La República Islámica de Irán cumple este sábado catorce días de protestas ininterrumpidas que se han extendido por más de cien ciudades. La cifra de fallecidos ha superado ya la barrera de los 50, según el balance de diversas organizaciones de derechos humanos, mientras que el número de detenidos se cuenta por miles en medio de una represión que se ha recrudecido en las últimas horas.
Desde su exilio en Estados Unidos, Reza Pahlaví, hijo del último sha de Persia, ha asumido un papel protagonista en la movilización. A través de mensajes dirigidos a la nación, Pahlaví ha instado a los ciudadanos a ocupar los centros urbanos durante este fin de semana y ha hecho un llamamiento explícito a los trabajadores de sectores estratégicos —especialmente en la industria petrolera, el gas y el transporte— para que inicien una huelga general.
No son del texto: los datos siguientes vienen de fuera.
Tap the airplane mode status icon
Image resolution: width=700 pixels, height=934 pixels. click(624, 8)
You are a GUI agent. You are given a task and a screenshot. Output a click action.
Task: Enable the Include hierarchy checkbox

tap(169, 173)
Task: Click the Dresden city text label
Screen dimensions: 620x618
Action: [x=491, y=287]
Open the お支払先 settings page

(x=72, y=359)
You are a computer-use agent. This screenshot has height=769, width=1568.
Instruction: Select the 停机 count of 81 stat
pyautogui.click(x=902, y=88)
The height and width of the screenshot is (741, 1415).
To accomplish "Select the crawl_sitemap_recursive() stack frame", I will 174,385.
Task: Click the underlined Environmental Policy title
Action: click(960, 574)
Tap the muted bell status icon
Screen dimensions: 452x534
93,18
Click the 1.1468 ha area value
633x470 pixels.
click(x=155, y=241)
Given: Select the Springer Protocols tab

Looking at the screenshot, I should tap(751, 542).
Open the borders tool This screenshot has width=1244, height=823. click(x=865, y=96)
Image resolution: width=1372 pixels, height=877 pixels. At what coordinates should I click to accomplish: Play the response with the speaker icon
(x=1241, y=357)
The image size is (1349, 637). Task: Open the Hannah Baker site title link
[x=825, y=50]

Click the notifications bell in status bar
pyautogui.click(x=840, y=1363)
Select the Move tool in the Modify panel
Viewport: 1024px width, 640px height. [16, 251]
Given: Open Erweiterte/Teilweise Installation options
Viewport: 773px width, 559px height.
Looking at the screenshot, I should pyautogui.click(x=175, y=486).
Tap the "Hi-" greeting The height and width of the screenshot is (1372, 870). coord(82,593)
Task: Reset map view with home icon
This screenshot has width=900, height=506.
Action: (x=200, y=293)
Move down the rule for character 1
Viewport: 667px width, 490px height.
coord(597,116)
El objetivo declarado por el heredero es doblegar el aparato represivo del régimen encabezado por el ayatolá Alí Jameneí y preparar el terreno para lo que denomina una transición hacia la democracia.
La situación sobre el terreno es difícil de monitorizar debido al apagón informativo impuesto por Teherán. El país acumula ya 48 horas con el acceso a internet prácticamente bloqueado y severas restricciones en la telefonía internacional, una táctica que el régimen suele emplear para dificultar la coordinación de las marchas y la difusión de imágenes de la violencia policial. Pese al aislamiento digital, los informes procedentes de la capital y de núcleos industriales sugieren que el cierre de comercios en lugares emblemáticos como el Gran Bazar de Teherán ha comenzado a ganar fuerza.
En el plano internacional, la tensión ha escalado tras las advertencias del presidente estadounidense, Donald Trump, quien ha manifestado que su administración está preparada para intervenir si la matanza de manifestantes continúa. Por su parte, el Ejército iraní ha respondido calificando las protestas de complot extranjero y asegurando que protegerá los intereses nacionales frente a cualquier injerencia externa.